Formel 1: Nico Rosberg macht Druck, Lewis Hamilton zeigt Wirkung

Drei der jüngsten vier Rennen gewann Nico Rosberg, in der Gesamtwertung liegt er nur noch zehn Punkte hinter Hamilton - der ist entsprechend genervt.

Lewis Hamilton war am Sonntag der Frust anzumerken. Es war offensichtlich, dass dem Weltmeister die Niederlage gegen seinen Mercedes-Teamkollegen in Österreich wehtat. Drei der vergangenen vier Rennen hat Nico Rosberg in der Formel 1 gewonnen, in der WM liegt er nur noch zehn Punkte hinter dem Führenden Hamilton. Doch die wichtigste Erkenntnis für den Deutschen, den viele im Titelkampf schon abgeschrieben hatten, war die, dass er durchaus in der Lage ist, seinen Rivalen unter Druck zu setzten. Und dass auch Hamiltons Selbstsicherheit endlich ist. In Spielberg jedenfalls zeigte Rosbergs Druck erstmals deutliche Wirkung:  Hamilton beging ungewöhnliche Fehler, in der Qualifikation rutschte er von der Strecke, den Start verlor er und später handelte er sich eine Fünf-Sekunden-Strafe ein, weil er nach dem Boxenstopp verbotenerweise die Begrenzungslinie überfuhr. Und danach gab er sich schmallippig wie selten. 

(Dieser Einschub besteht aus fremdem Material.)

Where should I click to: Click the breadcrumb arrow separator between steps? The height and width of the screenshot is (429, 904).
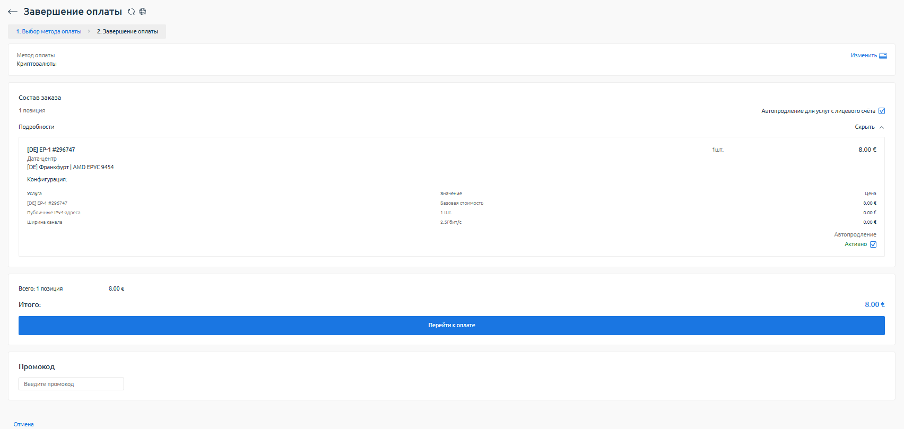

Hamilton war nach seinem zweiten Platz jedenfalls ziemlich bedient und verließ das Fahrerlager wie schon nach dem Strategiefehler seines Teams in Monaco recht früh. Solche Abgänge kennt man von Rosberg im Falle von Niederlagen nicht.  Das habe Rosberg noch von Michael Schumacher gelernt, dass man so nicht reagiere, hört man aus seinem Umfeld, „das hat er verinnerlicht, dass das auch dem Team gegenüber nicht fair ist“.  Selbst Hamiltons britische Medienfreunde waren von den deutlich sichtbaren Anzeichen des Frusts bei ihrem Landsmann ziemlich überrascht. Auf die Frage etwa, was denn da bei dem Fehler an der Boxenausfahrt passiert sei,  antwortete der Brite  ziemlich schroff: „Keine Ahnung, ich glaube nicht, dass ich wo drüber gefahren bin.“ Dabei  fuhr Hamilton verbotenerweise so deutlich über die weiße Linie, dass es zum Beleg nicht einmal eine Zeitlupe brauchte.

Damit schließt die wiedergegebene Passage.